If you compair the GPU in the A8 to the A10 there isn't a huge difference:

A8 GPU: PassMark - Radeon HD 7560D - Price performance comparison

A10 GPU: PassMark - Radeon HD 7660D - Price performance comparison

As you see there isn't a crazy jump.

Far Cry 3 on the otherhand wants a Recommended GPU of a AMD Radeon HD 5770: PassMark - Radeon HD 5770 - Price performance comparison


----------



## Amd_Man (Jan 27, 2009)

*Re: Building that low end PC*

I haven't logged in here to help in a while for reasons, but I have to steer you in the right direction. The Athlon II X4 750K Black Edition is indeed a socket FM2 processor and not AM3+.

AMD Athlon II X4 750k (AD750KWOHJBOX) Details


----------



## tanveerahmed2k (Jan 25, 2011)

*Re: Building that low end PC*

Ok I was confused all this time it said FM2 but masterchef said it was am3+ which had me confused

*new list*

OK Change of plan yet again I'm convinced by the
CPU *AMD Athlon II X4 750k*
HDD Seagate 1TB Barracuda 3.5" SATA-III Hard Drive.. | Ebuyer.com	£52.98
G-Skill 8GB (2x4GB) DDR3 1600Mhz RipjawsX Memory Kit.. | Ebuyer.com £33.36
Xfx Proseries 550w Power Supply Unit (core Edition) | Ebuyer.com £54.50

mobo ~unknown~
Case ~unknown~

Sapphire HD 7750 1GB GDDR5 DVI HDMI DisplayPort PCI-E.. | Ebuyer.com
OR is it worth that extra £10?!?

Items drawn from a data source
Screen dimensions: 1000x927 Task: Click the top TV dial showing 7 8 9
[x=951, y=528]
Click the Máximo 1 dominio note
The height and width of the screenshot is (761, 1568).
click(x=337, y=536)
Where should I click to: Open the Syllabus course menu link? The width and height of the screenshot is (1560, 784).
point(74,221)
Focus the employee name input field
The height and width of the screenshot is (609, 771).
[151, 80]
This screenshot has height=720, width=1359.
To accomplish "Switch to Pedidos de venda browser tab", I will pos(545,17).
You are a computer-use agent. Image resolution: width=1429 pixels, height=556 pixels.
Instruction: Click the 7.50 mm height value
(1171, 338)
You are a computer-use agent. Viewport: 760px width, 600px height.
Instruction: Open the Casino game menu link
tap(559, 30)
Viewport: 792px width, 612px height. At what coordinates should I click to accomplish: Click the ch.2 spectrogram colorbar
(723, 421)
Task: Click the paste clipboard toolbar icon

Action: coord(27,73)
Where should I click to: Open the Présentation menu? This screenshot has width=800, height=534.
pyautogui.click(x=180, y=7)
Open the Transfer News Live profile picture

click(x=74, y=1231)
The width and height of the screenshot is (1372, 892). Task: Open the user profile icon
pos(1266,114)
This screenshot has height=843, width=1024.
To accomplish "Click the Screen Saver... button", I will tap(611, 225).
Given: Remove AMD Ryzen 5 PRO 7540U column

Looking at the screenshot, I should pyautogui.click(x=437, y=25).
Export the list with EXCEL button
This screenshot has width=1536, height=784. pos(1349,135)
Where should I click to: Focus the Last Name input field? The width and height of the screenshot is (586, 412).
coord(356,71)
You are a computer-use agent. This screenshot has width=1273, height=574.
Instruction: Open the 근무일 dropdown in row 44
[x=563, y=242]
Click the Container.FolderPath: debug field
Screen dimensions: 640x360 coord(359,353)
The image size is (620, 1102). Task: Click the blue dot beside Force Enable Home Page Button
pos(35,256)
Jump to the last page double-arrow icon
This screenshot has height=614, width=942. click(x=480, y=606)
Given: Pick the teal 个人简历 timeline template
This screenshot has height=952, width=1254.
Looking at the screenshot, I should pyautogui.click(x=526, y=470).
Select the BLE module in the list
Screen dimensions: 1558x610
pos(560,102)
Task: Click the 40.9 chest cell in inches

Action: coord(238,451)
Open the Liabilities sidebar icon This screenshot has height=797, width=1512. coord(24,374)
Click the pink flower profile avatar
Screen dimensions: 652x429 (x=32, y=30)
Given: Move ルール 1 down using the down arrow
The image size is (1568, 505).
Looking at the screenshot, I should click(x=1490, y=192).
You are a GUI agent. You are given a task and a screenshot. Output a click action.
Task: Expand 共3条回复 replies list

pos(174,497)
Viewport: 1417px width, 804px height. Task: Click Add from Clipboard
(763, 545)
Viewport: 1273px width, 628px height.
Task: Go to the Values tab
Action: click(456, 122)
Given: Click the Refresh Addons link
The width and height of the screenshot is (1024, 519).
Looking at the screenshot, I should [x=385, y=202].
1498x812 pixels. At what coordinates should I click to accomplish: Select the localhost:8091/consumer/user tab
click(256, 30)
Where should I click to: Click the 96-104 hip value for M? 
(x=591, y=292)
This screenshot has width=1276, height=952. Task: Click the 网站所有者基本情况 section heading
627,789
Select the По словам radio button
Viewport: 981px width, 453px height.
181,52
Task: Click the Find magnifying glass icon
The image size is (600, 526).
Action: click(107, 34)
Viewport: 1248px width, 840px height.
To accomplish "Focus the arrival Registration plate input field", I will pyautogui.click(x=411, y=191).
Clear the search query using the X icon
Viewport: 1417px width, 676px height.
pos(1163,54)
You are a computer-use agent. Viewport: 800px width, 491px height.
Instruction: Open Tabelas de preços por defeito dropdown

Tasks to carry out
1. Answer these questions from the forum thread:
(a) Which GPU does Far Cry 3 recommend?
(b) Which socket does Amd_Man say the Athlon II X4 750K Black Edition uses?
(c) What price is listed for the G-Skill 8GB (2x4GB) DDR3 1600Mhz RipjawsX Memory Kit?
2. From the forum thread, extract the stretch from "Far Cry 3 on" through "(Jan 27, 2009)", word for word.
Rely on the forum thread alone.

Exercise solutions
1.
(a) An AMD Radeon HD 5770.
(b) Socket FM2, not AM3+.
(c) £33.36.

2.
Far Cry 3 on the otherhand wants a Recommended GPU of a AMD Radeon HD 5770: PassMark - Radeon HD 5770 - Price performance comparison


----------



## Amd_Man (Jan 27, 2009)